Stored records
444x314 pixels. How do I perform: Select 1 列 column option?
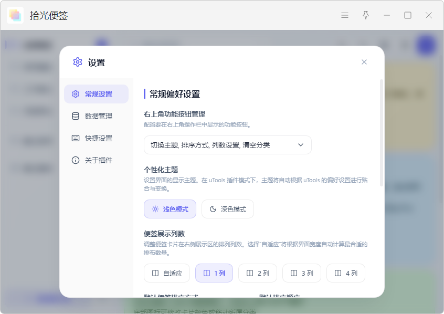pyautogui.click(x=214, y=273)
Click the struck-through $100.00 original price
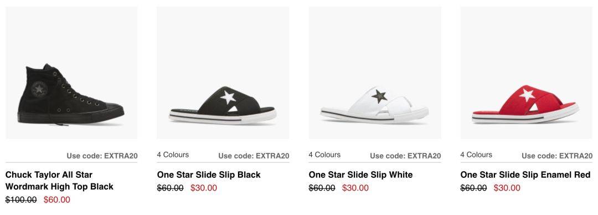Viewport: 598px width, 215px height. [21, 199]
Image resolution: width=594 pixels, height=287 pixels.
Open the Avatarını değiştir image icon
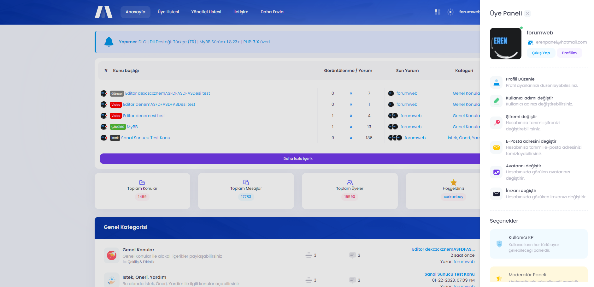pyautogui.click(x=496, y=172)
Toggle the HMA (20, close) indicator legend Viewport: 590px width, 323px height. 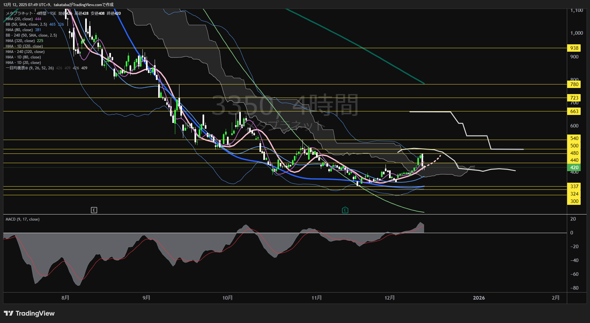point(19,19)
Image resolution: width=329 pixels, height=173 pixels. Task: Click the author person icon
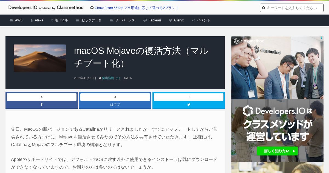point(100,78)
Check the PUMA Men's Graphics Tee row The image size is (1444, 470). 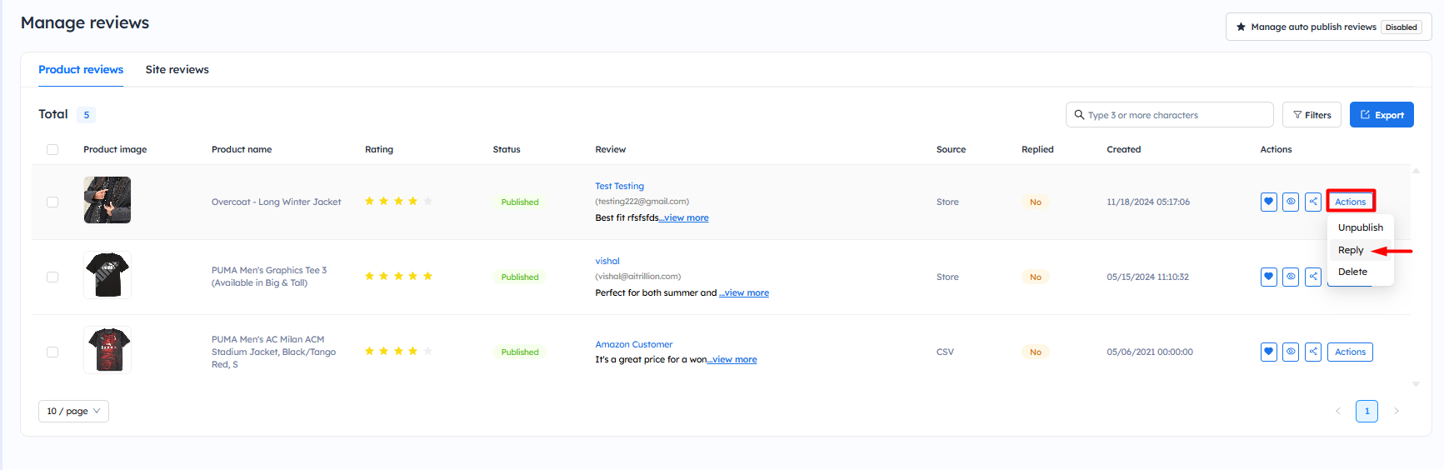coord(52,278)
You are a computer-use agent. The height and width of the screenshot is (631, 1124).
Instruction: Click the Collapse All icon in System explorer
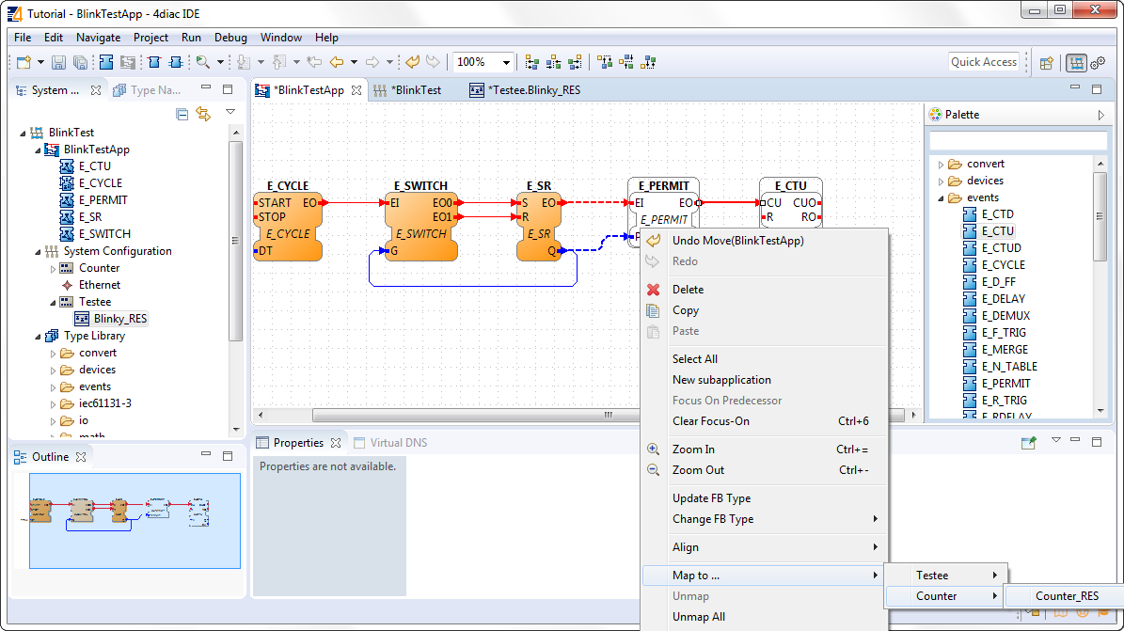pyautogui.click(x=182, y=114)
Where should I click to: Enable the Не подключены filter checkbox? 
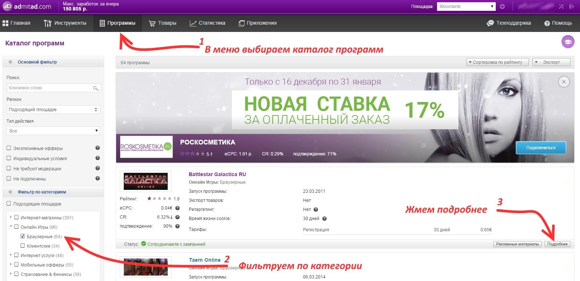click(9, 178)
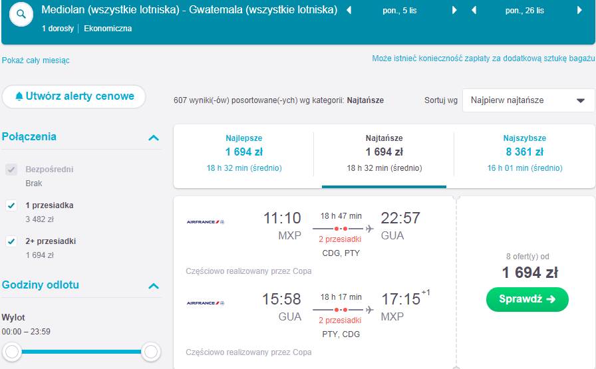Uncheck the 1 przesiadka filter
This screenshot has height=369, width=596.
11,205
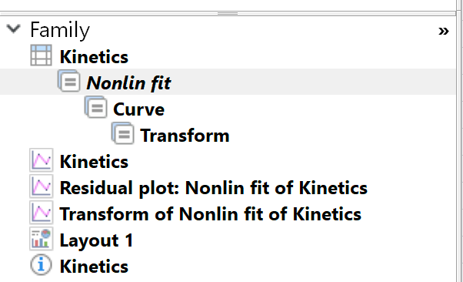This screenshot has width=463, height=282.
Task: Click the Nonlin fit results sheet icon
Action: 68,81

ACTIVITY
Repeat verbatim the range of lines that opens at the line containing "Instruction: Click the" and closes at the last line of the entries, excluding all pictures.

YOUR RESPONSE
Instruction: Click the Collapse All icon in System explorer
pyautogui.click(x=182, y=114)
Where should I click to: Enable the Не подключены filter checkbox? 
click(9, 178)
Uncheck the 1 przesiadka filter
This screenshot has height=369, width=596.
11,205
This screenshot has width=463, height=282.
Task: Click the Nonlin fit results sheet icon
Action: 68,81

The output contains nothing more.